== Activity ==
Your answer should be the exact lines of the data below from the one containing "The height and width of the screenshot is (559, 512)." through the one containing "Click the triangle"; please include nothing else.

[Records from a collection]

━━━━━━

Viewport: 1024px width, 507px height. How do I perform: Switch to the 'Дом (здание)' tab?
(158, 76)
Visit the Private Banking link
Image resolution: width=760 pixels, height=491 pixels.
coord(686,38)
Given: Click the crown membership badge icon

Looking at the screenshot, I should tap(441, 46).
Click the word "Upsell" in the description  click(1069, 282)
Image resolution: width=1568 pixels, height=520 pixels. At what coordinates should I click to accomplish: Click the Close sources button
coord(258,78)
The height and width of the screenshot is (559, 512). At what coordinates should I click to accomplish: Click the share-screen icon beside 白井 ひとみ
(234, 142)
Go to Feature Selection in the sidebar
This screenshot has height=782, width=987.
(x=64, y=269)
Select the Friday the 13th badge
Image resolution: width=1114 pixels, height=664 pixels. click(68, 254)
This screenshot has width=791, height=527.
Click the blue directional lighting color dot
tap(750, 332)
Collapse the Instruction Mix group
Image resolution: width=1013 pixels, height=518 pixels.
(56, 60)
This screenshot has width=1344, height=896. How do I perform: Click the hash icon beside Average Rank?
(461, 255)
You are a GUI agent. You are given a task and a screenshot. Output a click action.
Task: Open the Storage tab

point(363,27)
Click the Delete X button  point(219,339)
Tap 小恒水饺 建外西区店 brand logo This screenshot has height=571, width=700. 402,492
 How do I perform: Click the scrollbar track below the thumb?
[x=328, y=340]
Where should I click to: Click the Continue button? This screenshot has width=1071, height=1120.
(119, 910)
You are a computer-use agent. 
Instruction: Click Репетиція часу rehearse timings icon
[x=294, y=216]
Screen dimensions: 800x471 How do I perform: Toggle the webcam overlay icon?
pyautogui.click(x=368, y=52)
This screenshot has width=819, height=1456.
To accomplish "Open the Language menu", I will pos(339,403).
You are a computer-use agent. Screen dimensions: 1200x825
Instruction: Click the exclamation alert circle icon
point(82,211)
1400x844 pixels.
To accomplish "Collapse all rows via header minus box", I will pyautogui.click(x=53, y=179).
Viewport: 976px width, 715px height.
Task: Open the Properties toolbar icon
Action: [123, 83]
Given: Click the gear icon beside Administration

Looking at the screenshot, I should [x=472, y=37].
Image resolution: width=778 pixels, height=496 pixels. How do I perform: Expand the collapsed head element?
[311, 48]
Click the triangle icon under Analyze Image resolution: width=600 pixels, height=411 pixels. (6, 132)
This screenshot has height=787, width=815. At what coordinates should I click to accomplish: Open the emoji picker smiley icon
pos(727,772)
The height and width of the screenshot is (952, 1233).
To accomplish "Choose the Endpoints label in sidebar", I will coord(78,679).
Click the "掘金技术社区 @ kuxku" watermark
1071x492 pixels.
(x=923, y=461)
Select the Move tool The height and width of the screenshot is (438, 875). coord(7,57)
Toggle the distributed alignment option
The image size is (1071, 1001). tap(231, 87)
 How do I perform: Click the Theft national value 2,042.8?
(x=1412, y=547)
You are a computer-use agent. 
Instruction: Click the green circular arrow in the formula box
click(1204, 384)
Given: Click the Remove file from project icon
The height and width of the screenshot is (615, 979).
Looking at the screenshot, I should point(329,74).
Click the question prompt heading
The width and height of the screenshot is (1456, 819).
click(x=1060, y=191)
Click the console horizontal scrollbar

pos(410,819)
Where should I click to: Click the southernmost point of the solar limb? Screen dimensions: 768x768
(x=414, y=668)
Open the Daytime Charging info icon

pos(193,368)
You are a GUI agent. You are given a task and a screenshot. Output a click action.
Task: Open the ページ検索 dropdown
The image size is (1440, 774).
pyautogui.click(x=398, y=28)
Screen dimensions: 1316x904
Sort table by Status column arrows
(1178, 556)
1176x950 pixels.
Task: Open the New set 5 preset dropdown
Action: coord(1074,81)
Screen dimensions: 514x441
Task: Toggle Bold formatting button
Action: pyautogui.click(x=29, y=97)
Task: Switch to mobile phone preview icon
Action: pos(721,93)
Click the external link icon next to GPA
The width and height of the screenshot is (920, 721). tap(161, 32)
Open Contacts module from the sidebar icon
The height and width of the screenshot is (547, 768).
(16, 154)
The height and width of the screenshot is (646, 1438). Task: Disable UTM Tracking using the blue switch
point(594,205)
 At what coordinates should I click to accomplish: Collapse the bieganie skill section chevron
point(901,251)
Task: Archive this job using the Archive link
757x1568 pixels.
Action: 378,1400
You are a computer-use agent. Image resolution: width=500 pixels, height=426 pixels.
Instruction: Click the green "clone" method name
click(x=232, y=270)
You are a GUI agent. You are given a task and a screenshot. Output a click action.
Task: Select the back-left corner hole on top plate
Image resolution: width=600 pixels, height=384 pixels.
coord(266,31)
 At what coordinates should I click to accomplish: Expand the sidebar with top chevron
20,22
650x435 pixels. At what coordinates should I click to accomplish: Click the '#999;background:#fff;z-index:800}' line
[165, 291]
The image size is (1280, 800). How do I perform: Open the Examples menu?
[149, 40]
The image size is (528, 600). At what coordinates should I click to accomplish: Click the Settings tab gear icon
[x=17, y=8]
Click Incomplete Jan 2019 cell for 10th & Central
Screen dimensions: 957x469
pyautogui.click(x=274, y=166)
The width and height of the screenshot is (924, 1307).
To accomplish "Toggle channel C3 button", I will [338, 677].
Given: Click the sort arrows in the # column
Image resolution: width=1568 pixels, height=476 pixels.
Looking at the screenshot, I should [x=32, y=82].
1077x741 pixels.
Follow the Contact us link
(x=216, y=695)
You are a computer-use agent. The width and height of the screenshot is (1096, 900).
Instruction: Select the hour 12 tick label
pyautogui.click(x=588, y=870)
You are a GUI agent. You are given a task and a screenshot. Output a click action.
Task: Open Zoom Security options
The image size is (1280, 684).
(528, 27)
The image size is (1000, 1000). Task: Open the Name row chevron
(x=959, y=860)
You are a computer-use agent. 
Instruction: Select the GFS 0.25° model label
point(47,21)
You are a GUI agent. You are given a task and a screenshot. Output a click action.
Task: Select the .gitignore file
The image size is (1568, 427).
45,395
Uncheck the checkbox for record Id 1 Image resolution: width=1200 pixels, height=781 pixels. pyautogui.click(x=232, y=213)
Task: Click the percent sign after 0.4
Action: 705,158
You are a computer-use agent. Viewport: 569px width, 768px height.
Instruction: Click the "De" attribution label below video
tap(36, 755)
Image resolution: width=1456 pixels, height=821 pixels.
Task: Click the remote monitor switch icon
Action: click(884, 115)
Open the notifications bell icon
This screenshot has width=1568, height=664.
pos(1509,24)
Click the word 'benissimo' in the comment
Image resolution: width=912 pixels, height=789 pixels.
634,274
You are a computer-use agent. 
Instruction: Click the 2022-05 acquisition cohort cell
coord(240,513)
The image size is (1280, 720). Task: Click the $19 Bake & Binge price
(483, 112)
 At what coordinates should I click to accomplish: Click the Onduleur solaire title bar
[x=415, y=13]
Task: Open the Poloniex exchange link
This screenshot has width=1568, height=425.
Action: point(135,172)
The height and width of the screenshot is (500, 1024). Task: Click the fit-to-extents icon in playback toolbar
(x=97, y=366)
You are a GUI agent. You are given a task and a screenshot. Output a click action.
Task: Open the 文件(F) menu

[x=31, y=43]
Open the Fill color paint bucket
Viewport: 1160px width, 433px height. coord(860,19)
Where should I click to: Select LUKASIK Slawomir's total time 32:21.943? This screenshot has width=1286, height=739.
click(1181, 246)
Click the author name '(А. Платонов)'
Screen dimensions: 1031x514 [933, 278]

━━━━━━

== Your solution ==
The height and width of the screenshot is (559, 512). At what coordinates should I click to accomplish: Click the share-screen icon beside 白井 ひとみ
(234, 142)
Go to Feature Selection in the sidebar
This screenshot has height=782, width=987.
(x=64, y=269)
Select the Friday the 13th badge
Image resolution: width=1114 pixels, height=664 pixels. click(68, 254)
This screenshot has width=791, height=527.
Click the blue directional lighting color dot
tap(750, 332)
Collapse the Instruction Mix group
Image resolution: width=1013 pixels, height=518 pixels.
(56, 60)
This screenshot has width=1344, height=896. How do I perform: Click the hash icon beside Average Rank?
(461, 255)
You are a GUI agent. You are given a task and a screenshot. Output a click action.
Task: Open the Storage tab

point(363,27)
Click the Delete X button  point(219,339)
Tap 小恒水饺 建外西区店 brand logo This screenshot has height=571, width=700. 402,492
 How do I perform: Click the scrollbar track below the thumb?
[x=328, y=340]
Where should I click to: Click the Continue button? This screenshot has width=1071, height=1120.
(119, 910)
You are a computer-use agent. 
Instruction: Click Репетиція часу rehearse timings icon
[x=294, y=216]
Screen dimensions: 800x471 How do I perform: Toggle the webcam overlay icon?
pyautogui.click(x=368, y=52)
This screenshot has width=819, height=1456.
To accomplish "Open the Language menu", I will pos(339,403).
You are a computer-use agent. Screen dimensions: 1200x825
Instruction: Click the exclamation alert circle icon
point(82,211)
1400x844 pixels.
To accomplish "Collapse all rows via header minus box", I will pyautogui.click(x=53, y=179).
Viewport: 976px width, 715px height.
Task: Open the Properties toolbar icon
Action: [123, 83]
Given: Click the gear icon beside Administration

Looking at the screenshot, I should [x=472, y=37].
Image resolution: width=778 pixels, height=496 pixels. How do I perform: Expand the collapsed head element?
[311, 48]
Click the triangle icon under Analyze Image resolution: width=600 pixels, height=411 pixels. (6, 132)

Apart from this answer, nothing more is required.